Introduction The SARS-CoV-2 (COVID-19) pandemic has exposed the need to understand the risk drivers that contribute to uneven morbidity and mortality in US communities. Addressing the community-specific social determinants of health (SDOH) that correlate with spread of SARS-CoV-2 provides an opportunity for targeted public health intervention to promote greater resilience to viral respiratory infections.

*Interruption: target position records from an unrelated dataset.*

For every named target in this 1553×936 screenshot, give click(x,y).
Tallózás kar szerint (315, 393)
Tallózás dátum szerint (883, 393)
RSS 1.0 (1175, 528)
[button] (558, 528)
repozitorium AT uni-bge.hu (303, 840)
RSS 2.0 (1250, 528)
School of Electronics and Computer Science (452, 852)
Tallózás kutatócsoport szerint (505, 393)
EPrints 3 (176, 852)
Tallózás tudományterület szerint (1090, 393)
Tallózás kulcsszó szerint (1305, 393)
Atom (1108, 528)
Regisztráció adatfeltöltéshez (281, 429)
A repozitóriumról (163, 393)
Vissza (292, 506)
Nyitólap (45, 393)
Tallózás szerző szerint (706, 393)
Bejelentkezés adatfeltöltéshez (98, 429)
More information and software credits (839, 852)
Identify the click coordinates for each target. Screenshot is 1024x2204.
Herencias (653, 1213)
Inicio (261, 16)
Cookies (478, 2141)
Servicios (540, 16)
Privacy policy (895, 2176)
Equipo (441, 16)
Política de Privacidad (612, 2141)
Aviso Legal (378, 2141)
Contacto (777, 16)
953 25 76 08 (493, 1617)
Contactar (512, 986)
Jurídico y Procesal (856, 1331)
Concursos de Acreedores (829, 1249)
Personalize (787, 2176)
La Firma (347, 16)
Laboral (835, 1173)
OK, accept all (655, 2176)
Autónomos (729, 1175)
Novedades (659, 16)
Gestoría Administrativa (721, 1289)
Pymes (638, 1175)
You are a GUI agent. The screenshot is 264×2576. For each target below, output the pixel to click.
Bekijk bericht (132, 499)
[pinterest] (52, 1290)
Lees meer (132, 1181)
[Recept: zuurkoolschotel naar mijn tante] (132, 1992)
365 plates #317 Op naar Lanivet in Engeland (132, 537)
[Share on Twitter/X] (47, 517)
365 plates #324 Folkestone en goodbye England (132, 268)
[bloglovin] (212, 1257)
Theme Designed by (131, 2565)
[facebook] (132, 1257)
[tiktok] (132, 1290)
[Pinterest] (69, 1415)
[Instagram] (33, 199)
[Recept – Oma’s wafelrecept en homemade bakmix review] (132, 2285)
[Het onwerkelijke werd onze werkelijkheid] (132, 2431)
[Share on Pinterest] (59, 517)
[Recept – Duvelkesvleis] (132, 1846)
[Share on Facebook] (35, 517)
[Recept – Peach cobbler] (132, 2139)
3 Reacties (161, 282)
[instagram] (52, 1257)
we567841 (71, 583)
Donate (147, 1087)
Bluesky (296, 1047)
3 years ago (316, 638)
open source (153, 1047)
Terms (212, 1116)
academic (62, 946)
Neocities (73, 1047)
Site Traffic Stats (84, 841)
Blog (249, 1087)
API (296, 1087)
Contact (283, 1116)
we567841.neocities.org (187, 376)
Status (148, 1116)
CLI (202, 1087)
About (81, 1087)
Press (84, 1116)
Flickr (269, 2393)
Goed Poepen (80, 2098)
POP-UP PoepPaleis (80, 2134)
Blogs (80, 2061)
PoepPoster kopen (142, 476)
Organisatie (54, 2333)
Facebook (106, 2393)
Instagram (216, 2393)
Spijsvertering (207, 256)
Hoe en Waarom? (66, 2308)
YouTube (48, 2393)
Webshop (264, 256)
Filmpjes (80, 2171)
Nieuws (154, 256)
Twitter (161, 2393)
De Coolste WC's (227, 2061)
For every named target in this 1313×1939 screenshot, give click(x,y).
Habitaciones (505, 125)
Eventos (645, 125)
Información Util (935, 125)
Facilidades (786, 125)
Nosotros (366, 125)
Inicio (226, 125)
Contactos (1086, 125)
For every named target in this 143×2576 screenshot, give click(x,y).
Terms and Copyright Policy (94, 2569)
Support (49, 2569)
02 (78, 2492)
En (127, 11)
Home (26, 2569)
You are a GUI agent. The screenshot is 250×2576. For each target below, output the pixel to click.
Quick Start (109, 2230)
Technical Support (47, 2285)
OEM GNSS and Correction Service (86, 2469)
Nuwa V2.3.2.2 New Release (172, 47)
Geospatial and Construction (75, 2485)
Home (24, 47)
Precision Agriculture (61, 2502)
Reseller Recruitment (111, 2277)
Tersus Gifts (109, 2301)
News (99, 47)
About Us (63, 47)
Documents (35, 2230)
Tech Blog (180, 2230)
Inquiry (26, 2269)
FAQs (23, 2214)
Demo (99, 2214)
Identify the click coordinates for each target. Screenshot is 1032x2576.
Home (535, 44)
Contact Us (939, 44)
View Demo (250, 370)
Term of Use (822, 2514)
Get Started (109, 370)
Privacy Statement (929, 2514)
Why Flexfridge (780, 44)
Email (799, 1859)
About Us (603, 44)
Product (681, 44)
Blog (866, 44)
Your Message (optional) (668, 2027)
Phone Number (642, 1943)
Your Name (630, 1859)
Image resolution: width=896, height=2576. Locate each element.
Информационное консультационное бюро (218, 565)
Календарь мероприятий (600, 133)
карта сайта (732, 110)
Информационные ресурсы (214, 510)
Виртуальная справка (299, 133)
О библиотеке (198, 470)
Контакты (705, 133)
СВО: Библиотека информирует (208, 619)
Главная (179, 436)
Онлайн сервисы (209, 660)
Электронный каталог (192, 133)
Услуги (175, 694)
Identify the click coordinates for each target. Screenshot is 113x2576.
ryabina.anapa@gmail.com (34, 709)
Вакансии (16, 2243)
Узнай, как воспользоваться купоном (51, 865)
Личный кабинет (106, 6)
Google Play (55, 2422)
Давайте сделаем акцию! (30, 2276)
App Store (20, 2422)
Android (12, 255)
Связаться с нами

Methods Our work combined publicly available COVID-19 statistics with county-level SDOH information. Machine learning models were trained to predict COVID-19 case growth and understand the social, physical and environmental risk factors associated with higher rates of SARS-CoV-2 infection in Tennessee and Georgia counties. Model accuracy was assessed comparing predicted case counts to actual positive case counts in each county.

Results The predictive models achieved a mean R2 of 0.998 in both states with accuracy above 90% for all time points examined. Using these models, we tracked the importance of SDOH data features over time to uncover the specific racial demographic characteristics strongly associated with COVID-19 incidence in Tennessee and Georgia counties. Our results point to dynamic racial trends in both states over time and varying, localized patterns of risk among counties within the same state. For example, we find that African American and Asian racial demographics present comparable, and contrasting, patterns of risk depending on locality.

Conclusion The dichotomy of demographic trends presented here emphasizes the importance of understanding the unique factors that influence COVID-19 incidence. Identifying these specific risk factors tied to COVID-19 case growth can help stakeholders target regional interventions to mitigate the burden of future outbreaks.